For clarity, I'm not saying to "give up" another $5k/year.The company match stops at 5% of salary.Overall, you are doing great.
However, your perception of needing $1M by age 40 is flawed.IMHO this is just leaving money on the table...Well, my actual 401k contribution is just 10% of my base salary which is about $14.5k. The other $7k comes from company match. I thought of maxing it out but I figured I didn't want to go all in on a 401k, and decided to max out my roth instead.
By my quick estimates, maxing out your 401k would add $8,500/year to savings, lowering taxes by about $2,900 (across federal, state, and city) - so a "net" cost of under $5,000. And if your employer matches that contribution as well, that roughly $4,250 of "free money" you are giving up.
I don't see how saving $5,000 (net cost) into taxable is better than getting potentially an extra $12,750 into your 401k??

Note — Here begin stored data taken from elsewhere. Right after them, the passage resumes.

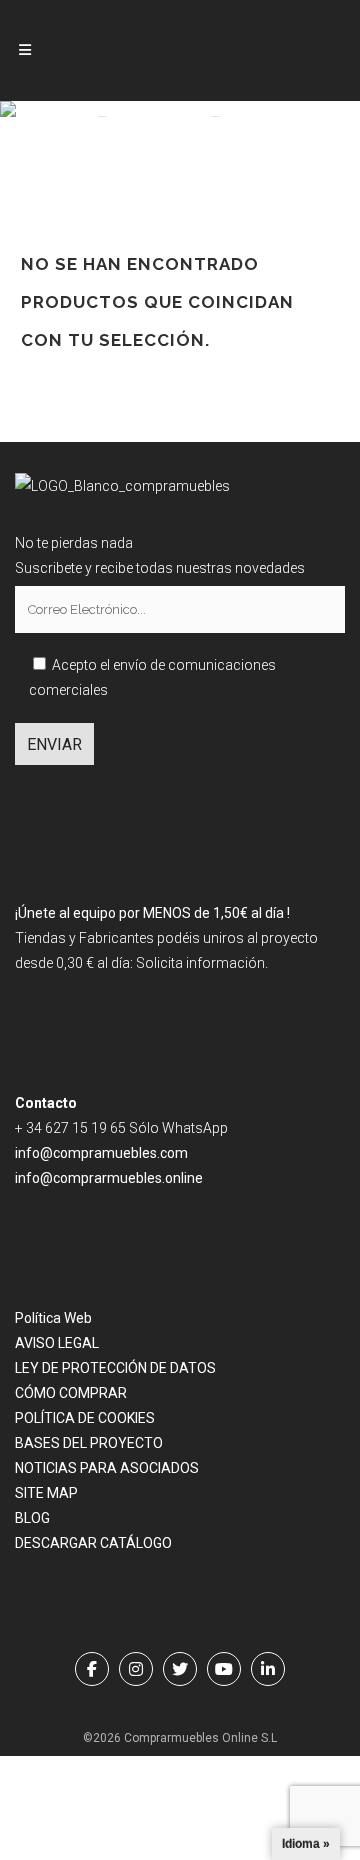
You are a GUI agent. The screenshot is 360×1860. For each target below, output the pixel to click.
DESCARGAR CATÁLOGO (93, 1543)
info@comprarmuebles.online (109, 1178)
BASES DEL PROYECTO (89, 1443)
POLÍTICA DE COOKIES (85, 1418)
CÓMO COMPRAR (71, 1393)
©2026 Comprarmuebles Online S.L (180, 1738)
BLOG (32, 1518)
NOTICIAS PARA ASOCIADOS (107, 1468)
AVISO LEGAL (57, 1343)
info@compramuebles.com (101, 1153)
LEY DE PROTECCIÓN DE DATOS (115, 1368)
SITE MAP (46, 1493)
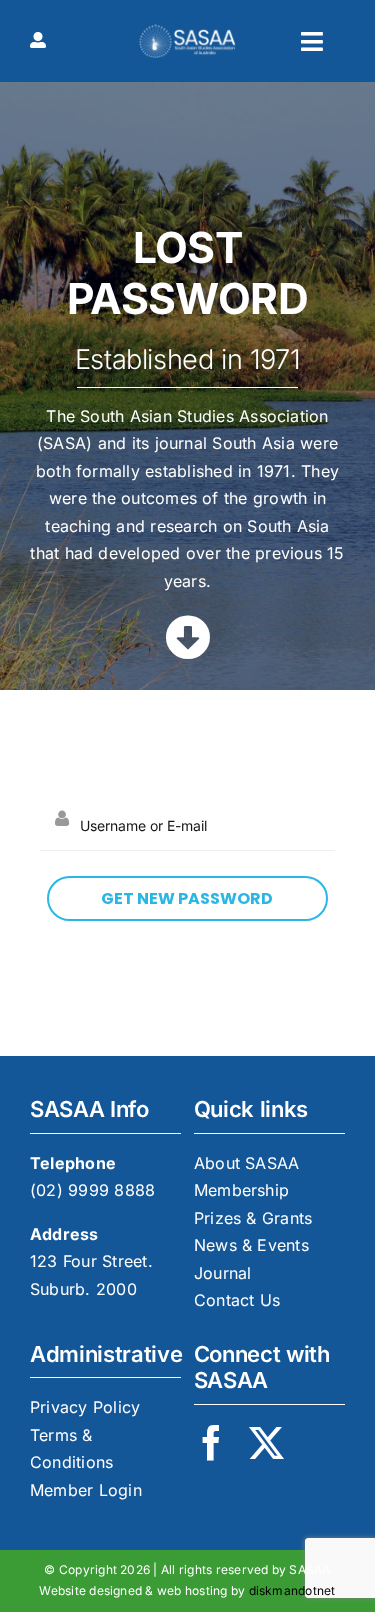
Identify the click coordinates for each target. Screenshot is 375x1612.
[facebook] (211, 1442)
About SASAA (247, 1163)
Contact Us (237, 1300)
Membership (241, 1190)
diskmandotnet (292, 1590)
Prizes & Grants (253, 1218)
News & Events (251, 1245)
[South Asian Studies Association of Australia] (187, 32)
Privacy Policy (85, 1407)
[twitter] (266, 1442)
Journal (223, 1273)
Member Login (86, 1490)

This wiki article gives great advice on how to prioritize your investments. https://www.bogleheads.org/wiki/Priorit ... nvestments
I mean, $5,000 is ~$420/month.. and at this point that money has value to me since I feel squeezed in a HCOL area. The added $8,500/year to retirement would be nice but I think given my trajectory I likely won't miss it 20-25 years from now when I retire. Maybe I will reassess though.
Thanks for the link I'll check it out.
I'm saying redirect $5k/year ($420/month) from some mix of HYSA and Taxable investments into your 401k. Doing so will provide an approximately 70% increase in the amount saved ($5,000 after taxes versus $8,500 before taxes).
It's generally advisable to max out your tax-advantaged accounts before worrying about contributing to taxable accounts. (Especially if you are just parking that money in a savings account losing to inflation.)